La version 9 de Flight Simulator ne coûte vraiment pas cher, et elle contient plusieurs avions. De quoi s'amuser un moment. Et puis un bon joystick USB adapté s'avère très abordable. Le mien n'était plus compatible avec les machines d'aujourd'hui.

De fil en aiguille, je me réabonne, trouve une foule de compléments sur Internet, et découvre un aspect complètement ludique : je vole avec ma fille sur les genoux. Elle a droit à des vols touristiques en première classe avec moultes commentaires. Nous survolons Paris, les lieux de vacances, la Réunion avec ses cirques et son volcan (en activité !!!), la cordillère des Andes..., on se pose même au pied des pyramides ! Elle prend le manche pour manoeuvrer le Piper Cub (celui qui se remet droit lorsqu'on lâche le manche...). On va partout et tout est prétexte à découvertes. Je n'ose pas imaginer ce qu'elle raconte à l'école... !
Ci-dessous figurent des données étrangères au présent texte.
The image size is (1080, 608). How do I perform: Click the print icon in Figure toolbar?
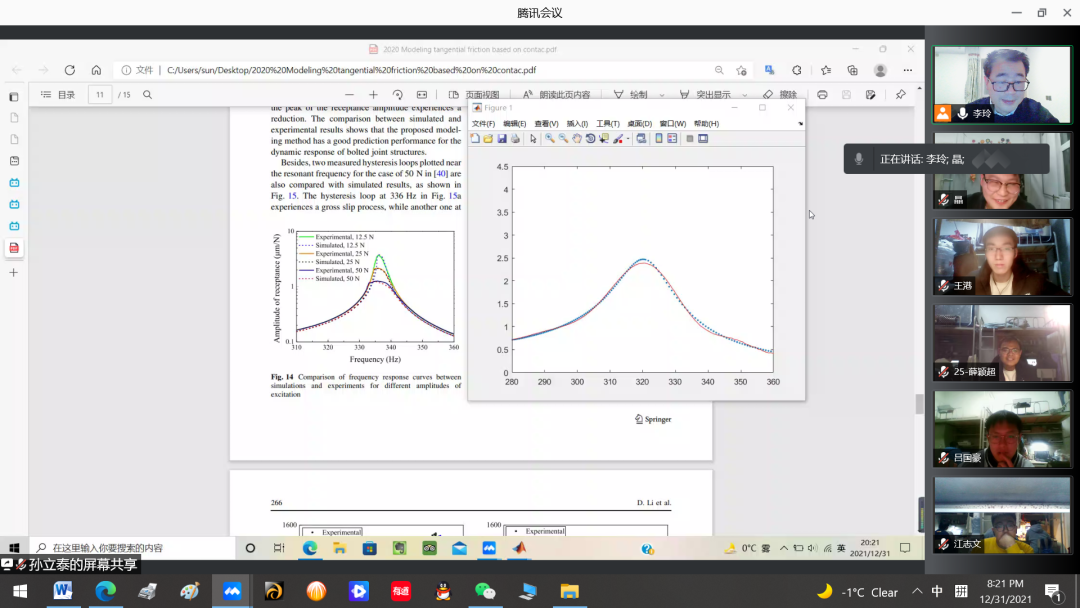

Et puis, sur des forums, on me conseille la lecture des aventures d'un Pilote du Grand Nord. Livre que je dévore. Au détour d'un échange, un forumeur me glisse : "t'es mûre pour la Pilotlist !". Et il me conseille les livres de Jacques Darolles, Commandant de Bord chez Air France. Pilotlist ?! Kesaco ?! Je cherche sur Google, et je trouve.
C'est une découverte ! Une mailing liste d'échange entre pilotes de tous les âges, de tous les millieux volants ! Mais la vrai découverte, c'est la passion qui transpire à travers leurs récits.
Ça donne envie.

Dans les échanges, je remarque une jeune hôtesse de l'air qui écrit particulièrement bien. Un de ses messages retient mon attention et je ne peux pas m'empêcher d'y répondre. Et, alors que je jouais les zieuteuses depuis quelques semaines, me voilà obligée de me dévoiler, de me présenter. Dûr dûr parce que moi, je ne vole pas. Enfin... pas "en vrai". Et du coup, j'ai un peu l'impression de manquer de légitimité sur cette liste.
Pourtant, à ma grande surprise, je suis très bien accueillie. J'explique les raisons qui m'ont poussée à garder les pieds sur terre, et je suis contactée en privé par un des pilotes. Il était présent lors du crash d'Eric. Il me donne le lien vers le blog où il a raconté cette terrible journée. Le retour en arrière est un vrai choc. Isabelle qui apprend la nouvelle en même temps que lui... la description de son expression lorsqu'elle "comprend"... c'est terrible... !
En même temps, ce pilote a perdu deux très bons amis, les pilotes des deux avions. Je connaissais à peine Eric. Ce souvenir doit le hanter bien plus que moi. Mais il ne semble pas avoir arrêté de voler.

Il me transmet le rapport du BEA (Bureau des Enquêtes Aéronautiques). Ce que je comprends, c'est que les circonstances de l'accident étaient tout de même exceptionnelles. Et maintenant que j'ai l'adresse, je cherche d'autres rapports d'accidents. J'en étudie plusieurs et je découvre que très souvent, les accidents sont dus à de petites erreurs ou oublis qui auraient largement pu être évités. Des négligences, une mauvaise habitude qui s'installe et qui prend le pas sur le "rituel sécurité". Un capuchon mal serré, un niveau d'essence non contrôlé en s'imaginant que c'est forcément l'indicateur de la jauge qui est en panne, un décollage par une météo à ne pas mettre un canard dehors...
Et à chaque fois : et si... et si... et si...
Beaucoup de conneries. Et en même temps, pas tant d'accidents que çà.

J'apprends à relativiser, à apprivoiser mes peurs.